As Margaret took her way homeward from the old negro’s cabin, she was conscious of a more than usual softness in her heart for Uncle Mose and his reminiscences, and all the customs and traditions of which he was the exponent. Even Charley Somers seemed less reprehensible than he had been an hour ago, for the old man’s talk had brought before her mind a system of things of which the inertia and irresponsibleness that jarred upon her so, in the people around her, seemed the logical outgrowth. She had often been told that her father, when a small boy, had been every day drawn to and from his school in a diminutive coach pulled by ten little negroes; and a number of similar anecdotes which she could recall gave her an insight into the absolute difference between that régime and the present, that made her somewhat ashamed of her intolerance, and mollified considerably her feeling toward young Somers, whom she determined to serve more kindly at their next interview. She was prompted further to this resolve by the fact that she had something to break to the young man, which she feared would go rather hard with him.
An opportunity which she had often longed for, to see the great world beyond her own section of country, and observe the manners and habits of men and women whose circumstances and traditions were directly opposed to her own, had been offered recently by a letter, received from a cousin who had married an army officer and was living in Washington, which conveyed an invitation for her to make her a visit. Her father and mother highly approved the plan and it seemed settled that she was to go, and while she longed for the new experience, she found her thoughts dwelling rather tenderly on the dear old home and friends, of whom, it seemed to her now, she had been ungratefully impatient.
CHAPTER II.
A FEW weeks later, Miss Trevennon found herself domesticated in her cousin’s house in Washington, with surroundings so unfamiliar and circumstances so new to her that she found something to excite her interest and surprise almost every hour in the day.
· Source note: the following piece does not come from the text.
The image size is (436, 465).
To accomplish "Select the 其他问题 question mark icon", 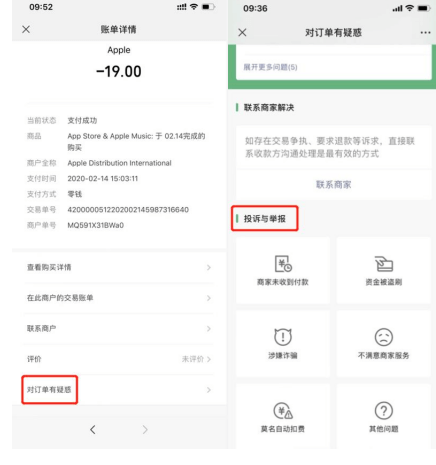I will tap(384, 411).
The perfect appointments of the house, which was gotten up with all the appliances of modern art, delighted and diverted her at every turn. “The mud-scraper,” she wrote her mother, in her first letter home, “is a thing of beauty, and the coal-scuttle a joy forever.”
There were no children in the family, which consisted only of General and Mrs. Gaston and a bachelor brother of the former, who made his home with them, although a large portion of his time was spent in New York. Margaret had already been an inmate of the house for ten days, and as yet had not seen him. Mrs. Gaston, however, informed her that he might appear at any moment, his trips to and from New York being too frequent to entail the formality of announcing himself.
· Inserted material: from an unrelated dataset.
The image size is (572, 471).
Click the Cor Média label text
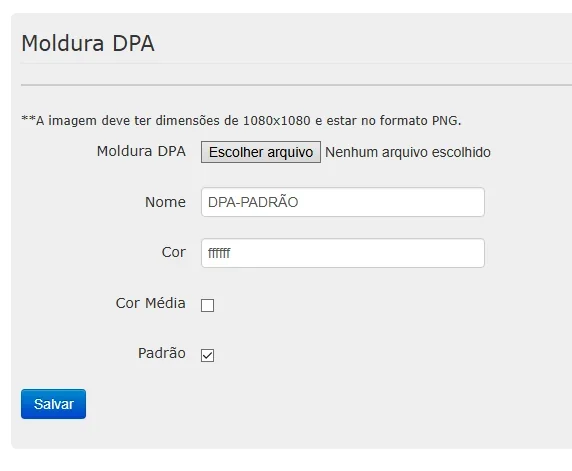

Mrs. Gaston was a very clever and agreeable woman and pretended, with some reason, to know the world. Her marriage had been considered quite a brilliant one, as General Gaston’s position, both social and official, was extremely good, and he had quite a large private fortune in addition to his pay. He was not so clever as his wife, but more thoughtful and perhaps more sincere. It was a successful marriage, and the Gaston establishment was tasteful and well ordered. Mrs. Gaston, whose health was indifferent, kept her room a good deal when she could escape the exactions of society, which she never allowed herself to shirk; and her husband was so much absorbed in his official and social duties that Margaret was often alone.